所给数据:
- - - -

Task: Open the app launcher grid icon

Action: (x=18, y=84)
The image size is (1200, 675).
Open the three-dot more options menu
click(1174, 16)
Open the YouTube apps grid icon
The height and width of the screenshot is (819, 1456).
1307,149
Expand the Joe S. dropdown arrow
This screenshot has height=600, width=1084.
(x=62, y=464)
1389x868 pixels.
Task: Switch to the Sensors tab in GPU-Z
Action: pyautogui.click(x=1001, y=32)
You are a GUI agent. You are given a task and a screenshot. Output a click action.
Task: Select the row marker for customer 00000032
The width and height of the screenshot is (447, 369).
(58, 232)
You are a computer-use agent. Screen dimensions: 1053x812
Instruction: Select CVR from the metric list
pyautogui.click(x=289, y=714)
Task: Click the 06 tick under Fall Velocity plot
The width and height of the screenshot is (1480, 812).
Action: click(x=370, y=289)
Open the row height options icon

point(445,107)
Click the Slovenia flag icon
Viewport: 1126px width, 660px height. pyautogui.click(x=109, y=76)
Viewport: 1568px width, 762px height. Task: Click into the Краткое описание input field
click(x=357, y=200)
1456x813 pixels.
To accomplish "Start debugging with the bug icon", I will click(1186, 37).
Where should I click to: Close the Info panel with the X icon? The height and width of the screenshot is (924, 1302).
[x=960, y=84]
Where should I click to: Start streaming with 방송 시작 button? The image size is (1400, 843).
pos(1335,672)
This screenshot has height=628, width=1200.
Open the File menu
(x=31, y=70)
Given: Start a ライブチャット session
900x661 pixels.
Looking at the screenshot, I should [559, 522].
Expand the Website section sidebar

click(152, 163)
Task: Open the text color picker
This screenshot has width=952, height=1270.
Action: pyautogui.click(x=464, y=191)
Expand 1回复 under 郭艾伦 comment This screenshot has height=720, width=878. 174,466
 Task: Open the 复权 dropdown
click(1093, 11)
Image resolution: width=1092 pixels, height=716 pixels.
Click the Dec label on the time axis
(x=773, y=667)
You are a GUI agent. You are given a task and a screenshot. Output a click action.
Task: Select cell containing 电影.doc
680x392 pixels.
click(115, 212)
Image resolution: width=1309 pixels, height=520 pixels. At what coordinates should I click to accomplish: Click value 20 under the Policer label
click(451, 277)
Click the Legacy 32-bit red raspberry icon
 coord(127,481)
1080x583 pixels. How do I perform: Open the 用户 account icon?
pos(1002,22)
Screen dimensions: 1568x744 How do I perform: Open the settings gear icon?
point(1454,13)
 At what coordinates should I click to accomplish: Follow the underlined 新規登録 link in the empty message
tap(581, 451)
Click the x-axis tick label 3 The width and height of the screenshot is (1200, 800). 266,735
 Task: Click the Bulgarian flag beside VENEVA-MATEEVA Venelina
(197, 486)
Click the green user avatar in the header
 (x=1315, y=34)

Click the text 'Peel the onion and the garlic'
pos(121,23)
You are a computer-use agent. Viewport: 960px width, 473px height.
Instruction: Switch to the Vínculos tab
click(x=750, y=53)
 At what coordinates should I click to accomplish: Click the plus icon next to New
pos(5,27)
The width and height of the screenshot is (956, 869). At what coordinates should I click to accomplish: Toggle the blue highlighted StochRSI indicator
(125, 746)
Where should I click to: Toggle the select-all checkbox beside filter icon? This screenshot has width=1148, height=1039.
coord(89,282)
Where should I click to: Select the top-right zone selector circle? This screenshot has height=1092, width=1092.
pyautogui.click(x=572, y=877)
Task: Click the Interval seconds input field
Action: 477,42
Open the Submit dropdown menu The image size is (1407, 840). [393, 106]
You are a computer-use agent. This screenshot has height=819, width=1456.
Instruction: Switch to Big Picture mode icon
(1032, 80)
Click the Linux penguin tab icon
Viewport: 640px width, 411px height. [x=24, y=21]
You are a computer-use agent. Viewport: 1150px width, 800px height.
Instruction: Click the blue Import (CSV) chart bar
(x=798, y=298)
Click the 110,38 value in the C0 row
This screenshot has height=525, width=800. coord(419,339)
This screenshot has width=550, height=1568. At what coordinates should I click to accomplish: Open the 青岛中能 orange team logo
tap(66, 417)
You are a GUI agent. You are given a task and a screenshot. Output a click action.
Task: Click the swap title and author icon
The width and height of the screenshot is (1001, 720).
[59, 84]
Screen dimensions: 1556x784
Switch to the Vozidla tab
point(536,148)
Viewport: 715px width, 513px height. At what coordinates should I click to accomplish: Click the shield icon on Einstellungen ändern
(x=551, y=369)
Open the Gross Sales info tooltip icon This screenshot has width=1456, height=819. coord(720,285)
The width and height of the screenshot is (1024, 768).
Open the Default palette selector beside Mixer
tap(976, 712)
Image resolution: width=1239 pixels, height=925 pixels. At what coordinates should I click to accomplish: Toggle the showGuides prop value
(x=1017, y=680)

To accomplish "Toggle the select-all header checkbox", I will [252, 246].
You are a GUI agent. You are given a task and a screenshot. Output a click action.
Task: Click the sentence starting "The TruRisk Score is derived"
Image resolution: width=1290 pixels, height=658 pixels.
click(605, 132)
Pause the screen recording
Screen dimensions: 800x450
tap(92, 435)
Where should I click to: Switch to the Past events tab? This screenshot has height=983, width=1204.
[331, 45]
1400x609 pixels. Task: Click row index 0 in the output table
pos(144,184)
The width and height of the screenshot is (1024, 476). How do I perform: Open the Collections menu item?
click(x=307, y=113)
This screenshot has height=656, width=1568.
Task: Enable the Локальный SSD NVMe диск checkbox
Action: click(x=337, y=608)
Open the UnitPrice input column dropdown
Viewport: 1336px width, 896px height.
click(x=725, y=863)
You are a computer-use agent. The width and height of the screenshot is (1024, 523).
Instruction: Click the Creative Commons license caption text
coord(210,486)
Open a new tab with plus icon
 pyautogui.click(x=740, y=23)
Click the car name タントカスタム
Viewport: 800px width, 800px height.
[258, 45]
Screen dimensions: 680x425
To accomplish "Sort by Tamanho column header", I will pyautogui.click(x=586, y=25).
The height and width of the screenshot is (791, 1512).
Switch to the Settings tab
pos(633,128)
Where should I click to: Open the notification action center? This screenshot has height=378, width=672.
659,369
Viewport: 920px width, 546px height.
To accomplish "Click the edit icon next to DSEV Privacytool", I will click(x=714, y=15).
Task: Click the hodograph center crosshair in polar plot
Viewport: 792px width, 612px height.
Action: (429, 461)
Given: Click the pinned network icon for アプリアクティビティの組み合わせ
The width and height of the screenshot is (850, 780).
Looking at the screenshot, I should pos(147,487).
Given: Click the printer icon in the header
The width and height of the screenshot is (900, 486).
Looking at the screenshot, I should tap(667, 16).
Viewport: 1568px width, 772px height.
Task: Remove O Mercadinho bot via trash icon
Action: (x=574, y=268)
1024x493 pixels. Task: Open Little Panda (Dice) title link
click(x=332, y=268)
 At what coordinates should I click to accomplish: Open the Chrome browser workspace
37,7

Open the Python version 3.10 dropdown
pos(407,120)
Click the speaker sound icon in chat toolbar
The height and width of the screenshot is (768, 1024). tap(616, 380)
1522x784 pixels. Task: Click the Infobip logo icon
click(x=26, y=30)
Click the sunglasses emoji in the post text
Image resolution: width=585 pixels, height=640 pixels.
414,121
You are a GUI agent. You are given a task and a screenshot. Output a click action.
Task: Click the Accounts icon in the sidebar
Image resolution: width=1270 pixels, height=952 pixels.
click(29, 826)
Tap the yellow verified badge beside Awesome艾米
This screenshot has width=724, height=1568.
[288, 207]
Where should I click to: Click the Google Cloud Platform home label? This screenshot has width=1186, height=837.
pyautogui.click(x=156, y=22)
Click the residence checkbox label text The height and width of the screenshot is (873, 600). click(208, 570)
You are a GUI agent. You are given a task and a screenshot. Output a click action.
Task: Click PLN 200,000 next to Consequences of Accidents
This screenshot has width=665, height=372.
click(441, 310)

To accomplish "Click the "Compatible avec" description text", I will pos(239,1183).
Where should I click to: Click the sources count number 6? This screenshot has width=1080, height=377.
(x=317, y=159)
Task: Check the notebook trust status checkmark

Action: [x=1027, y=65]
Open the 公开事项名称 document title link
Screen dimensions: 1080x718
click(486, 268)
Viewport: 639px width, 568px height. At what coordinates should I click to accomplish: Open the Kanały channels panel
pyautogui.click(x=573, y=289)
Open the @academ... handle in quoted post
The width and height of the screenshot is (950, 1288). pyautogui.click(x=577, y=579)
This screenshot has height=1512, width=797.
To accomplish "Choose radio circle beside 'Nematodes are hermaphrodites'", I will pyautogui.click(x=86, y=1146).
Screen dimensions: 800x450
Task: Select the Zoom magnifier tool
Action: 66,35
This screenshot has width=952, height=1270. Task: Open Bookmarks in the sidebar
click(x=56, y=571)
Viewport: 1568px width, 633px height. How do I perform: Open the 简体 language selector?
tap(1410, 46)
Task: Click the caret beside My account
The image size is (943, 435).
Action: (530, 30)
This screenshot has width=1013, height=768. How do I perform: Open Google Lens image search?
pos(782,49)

- - - -

任务说明:
从包含“Where should I click to: Toggle”的那一行开始，到包含“coord(89,282)”的那一行结束，把这几行连同其中的全部文字重新写出，只写这几行。其中答案里的每个坐标数值都乘以1.05，再四舍五入取整（0.5向上进位）。

书面回答:
Where should I click to: Toggle the select-all checkbox beside filter icon? This screenshot has width=1148, height=1039.
coord(93,296)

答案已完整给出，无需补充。